The banks’ long-term debt and deposit ratings have been downgraded by one to four notches.
Spanish banking problems have become the major problem for the euro zone after the collapse of the Spanish housing sector in 2008 created a huge number of bad debts.
The Spanish government has formally requested European aid of up to €100 billion for its troubled banking sector.
“The final amount of the financial assistance would be estimated later but should be enough to cover all the banks’ needs and add some buffer from potential risks”, the country’s Economy Minister Luis De Guindos said in the letter to Eurogroup head Jean-Claude Juncker.

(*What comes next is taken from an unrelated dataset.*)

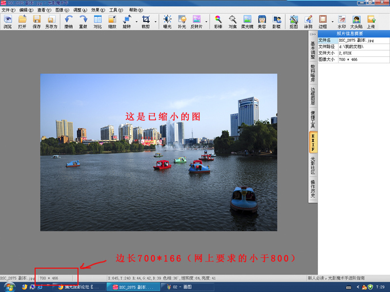The height and width of the screenshot is (292, 390).
Task: Click the 另存为 (Save As) icon
Action: [51, 22]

The funds will be made available to Spain’s own bank bailout fund, the FROB, and then will be transferred to the banks, according to de Guindos. Further details will be announced July 9 as an official a Memorandum of Understanding for the package will be issued.
Meanwhile independent auditors revealed the results of a check on Friday saying Spain’s banks would need about 62 billion euros in the worst case scenario, far less than 100 billion package asked for by the Government.
On June 13 Moody’s slashed Spain’s sovereign credit rating by three notches from A3 to Baa3, and said it had placed the country “on review for further downgrade.”
On Monday the yield on the country’s 10-year bonds has surpassed 7 percent, the level that pushed Ireland, Portugal and Greece to the breaking point, although it now has fallen back to a still alarming 6.5 percent or so.